Federal law explicitly bans noncitizens from voting in federal elections, so jurisdictions that want to allow the practice for their elections must maintain separate lists.

Some of the cities worried that immigration enforcement officers might scour the lists, which are public records, seeking deportation targets, though several local election officials said they’ve yet to have that happen.

Still, cities have come up with a defense.

Hyattsville, in Maryland, pointedly corrects those who call its list a noncitizen voting roll, saying they use the term “city-only.”

Clerk Laura Reams said there may be some citizens who are eligible to vote in all elections but for whatever reason didn’t want to register with the state and did choose to register and vote in the city contests. So their names could appear alongside noncitizens in the city-only list.

Hyattsville, which like Takoma Park is just across the border from Washington, said it has about 230 voters on the city-only list. Some 17% turned out in the city elections earlier this year, or about 40 voters, out of a total turnout of 667.

Takoma Park also burrows its noncitizen voting figure inside its same-day registrant and younger voter data.

The District of Columbia will be a major test for advocates.

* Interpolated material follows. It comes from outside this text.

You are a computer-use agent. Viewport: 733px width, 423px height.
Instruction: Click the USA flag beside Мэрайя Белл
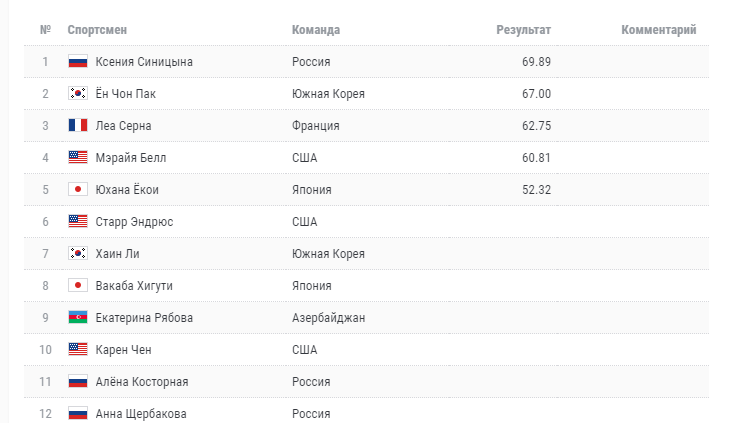click(x=78, y=158)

The city will allow anyone who’s been a resident for 30 days to register and cast a ballot.

Critics say that could include not only illegal immigrants but even foreign diplomats for adversary governments. They will only be voting on city issues, however.

An attempt to derail the effort was launched last year in Congress, which has a veto over the capital city’s legislation. It cleared the House on a 260-162 vote, with 42 Democrats joining Republicans in support.

That suggested a real chance to block the city, but senators never got around to taking up the issue, allowing the ordinance to take effect.

The Center for Immigration Studies calculated that 42,000 noncitizens, including perhaps 20,000 illegal immigrants, would be eligible.